Task statement: Write out the lines below exactly, beginning at the one with "Click the 九七式艦攻(友永隊) equipment slot" and stopping after the one with "Given: Click the"; the pictures are not copied.

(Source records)
· · · ·

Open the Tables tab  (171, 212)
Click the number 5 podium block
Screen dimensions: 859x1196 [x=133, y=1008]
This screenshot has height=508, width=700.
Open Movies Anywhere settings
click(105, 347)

· · · ·

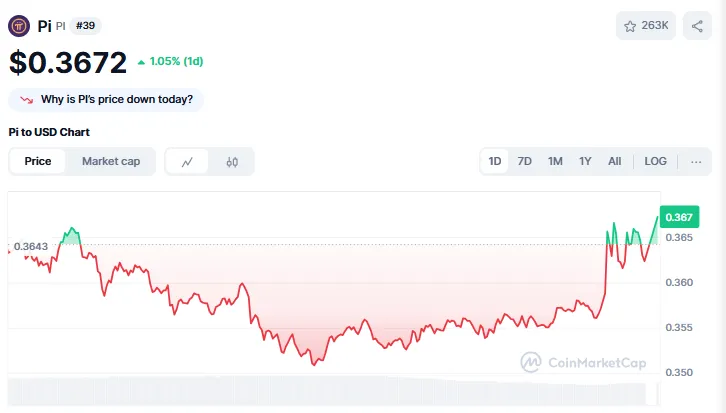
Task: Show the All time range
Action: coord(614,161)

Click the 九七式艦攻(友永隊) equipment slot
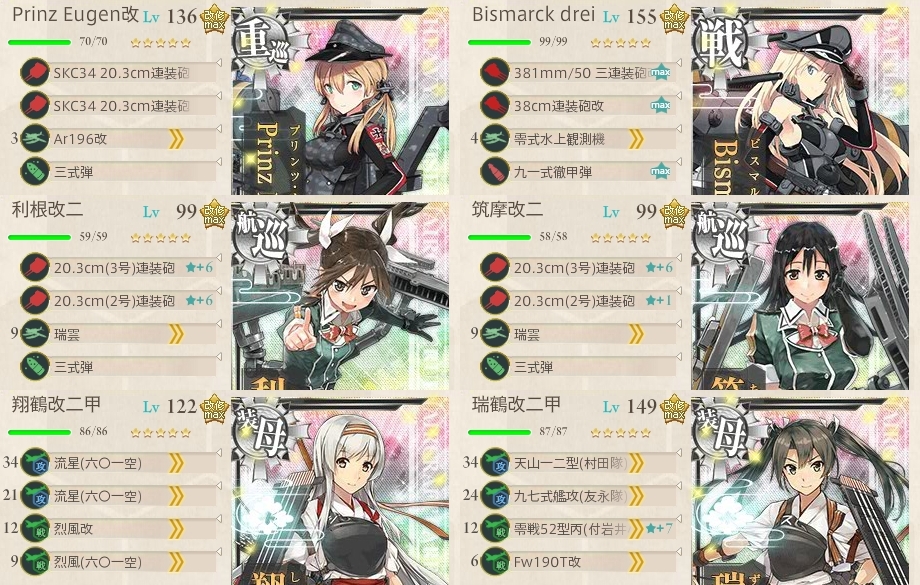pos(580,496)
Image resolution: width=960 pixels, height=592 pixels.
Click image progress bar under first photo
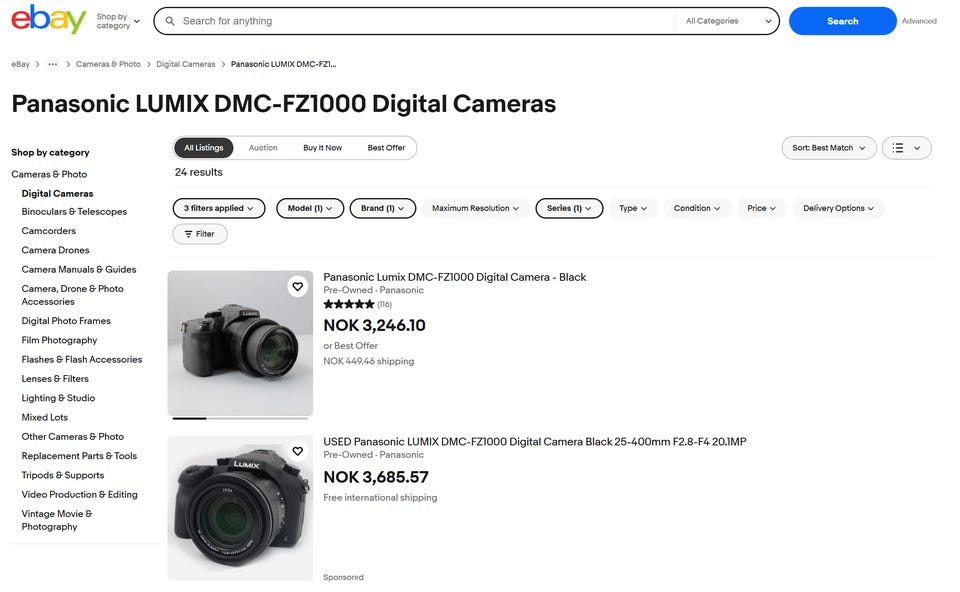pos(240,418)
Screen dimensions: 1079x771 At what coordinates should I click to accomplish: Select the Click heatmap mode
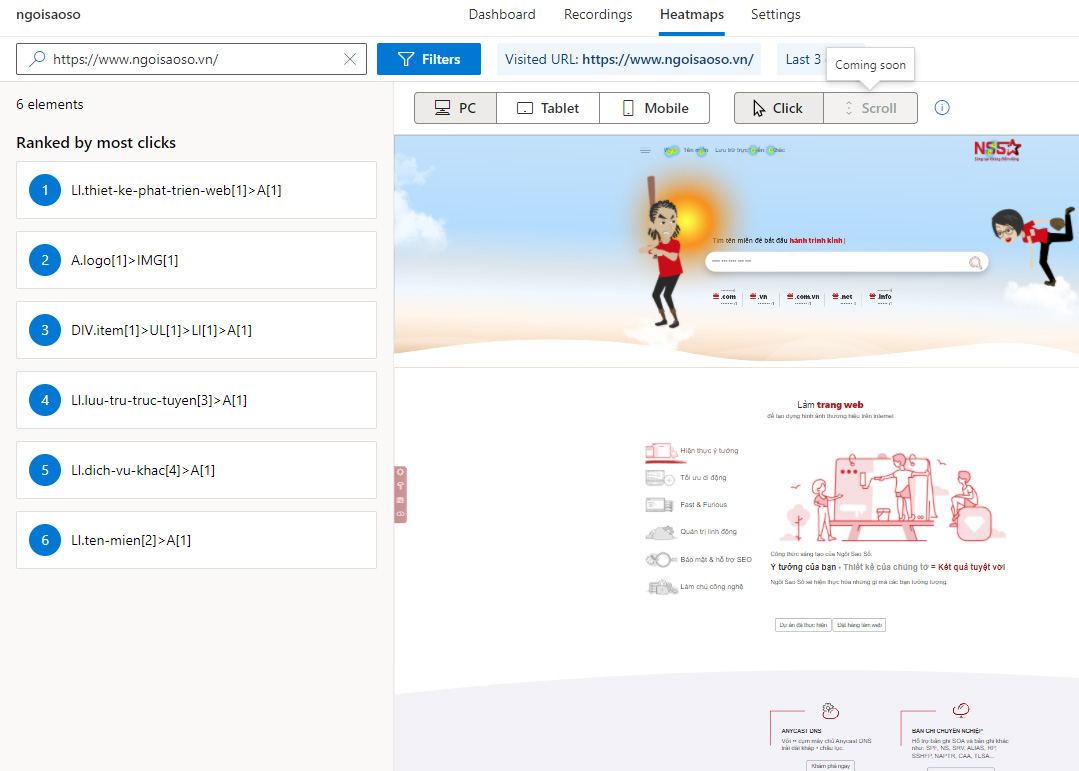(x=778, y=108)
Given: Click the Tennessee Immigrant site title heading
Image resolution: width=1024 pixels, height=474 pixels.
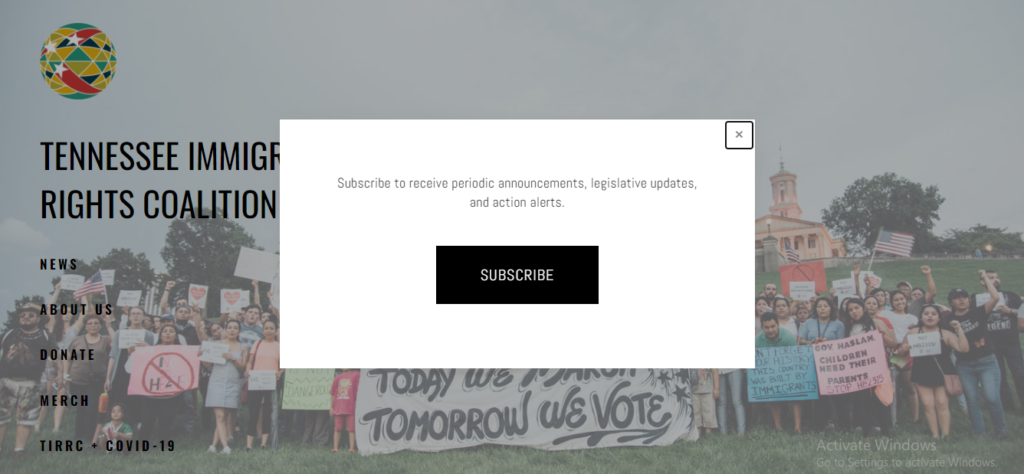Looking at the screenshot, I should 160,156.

· · · ·

Exercise response:
Click the 九七式艦攻(友永隊) equipment slot
pos(580,496)
Image resolution: width=960 pixels, height=592 pixels.
Click image progress bar under first photo
pos(240,418)
Screen dimensions: 1079x771 At what coordinates should I click to accomplish: Select the Click heatmap mode
(x=778, y=108)
Given: Click the Tennessee Immigrant site title heading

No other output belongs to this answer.